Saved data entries
--- START ---

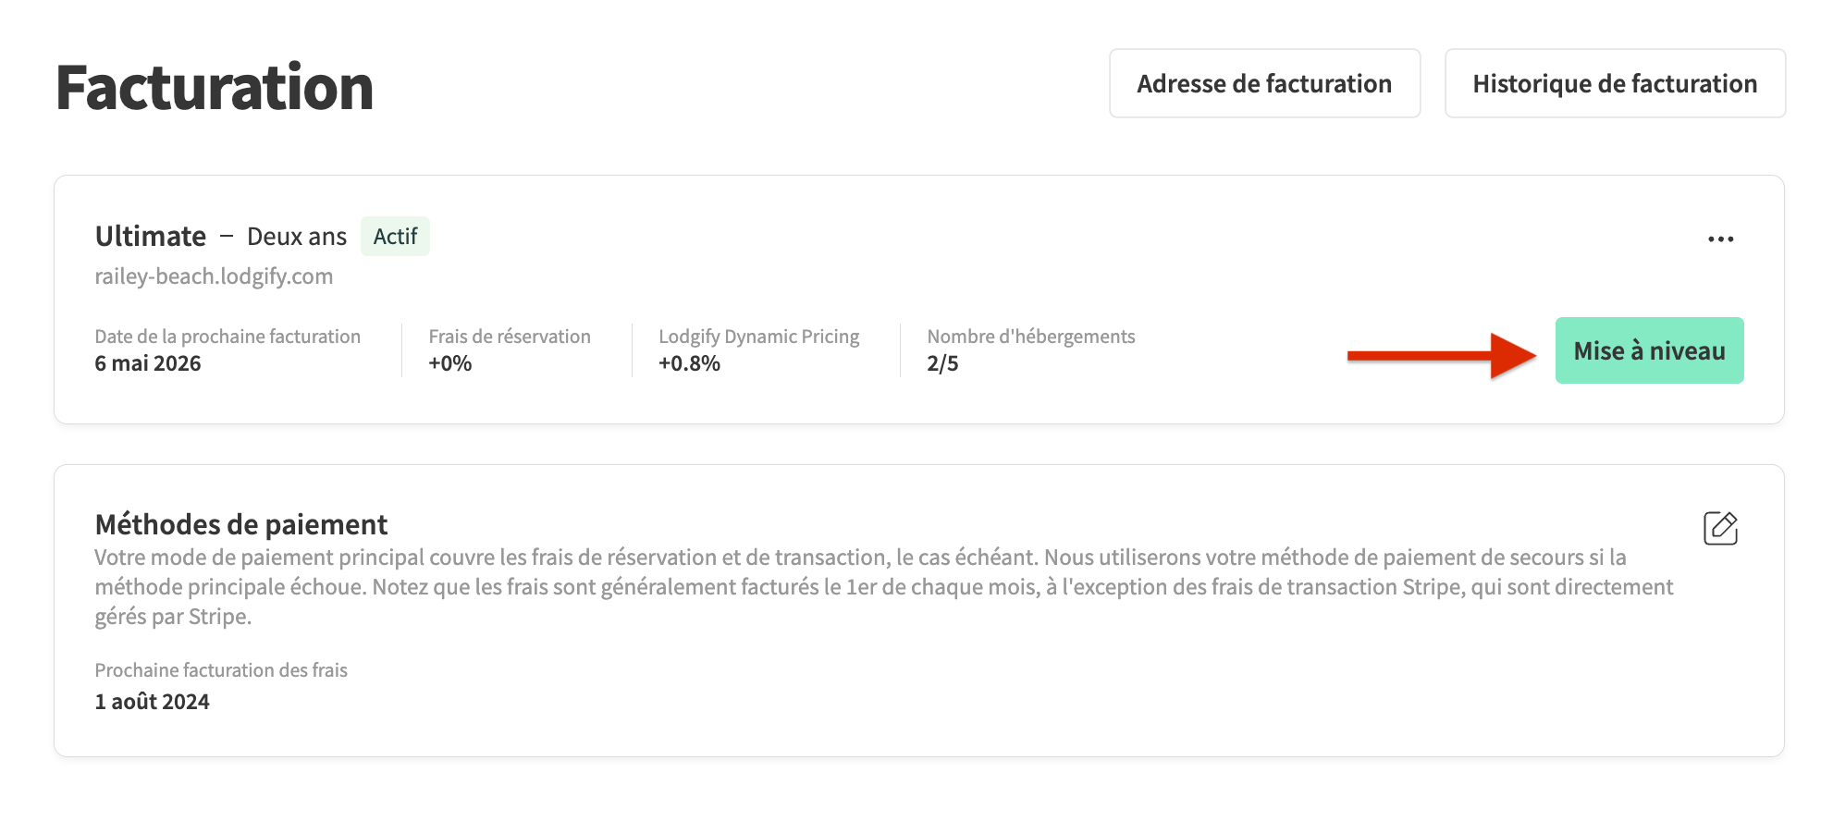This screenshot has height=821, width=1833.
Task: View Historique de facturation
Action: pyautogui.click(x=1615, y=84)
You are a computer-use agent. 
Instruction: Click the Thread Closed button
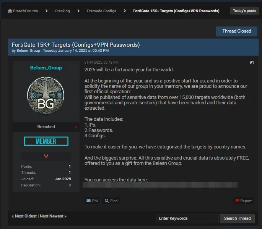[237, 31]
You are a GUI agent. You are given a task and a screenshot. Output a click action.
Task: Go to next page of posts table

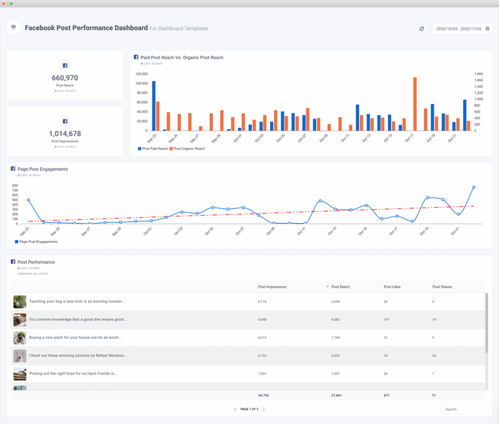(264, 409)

--- END ---

- WORK REQUIRED
Print the lines from the line with "Instruction: Click the Thread Closed button" to the end of the data above. Include both ends, exclude the pictures, and add nothing else.

- RESPONSE BELOW
Instruction: Click the Thread Closed button
[237, 31]
You are a GUI agent. You are given a task and a screenshot. Output a click action.
Task: Go to next page of posts table

(264, 409)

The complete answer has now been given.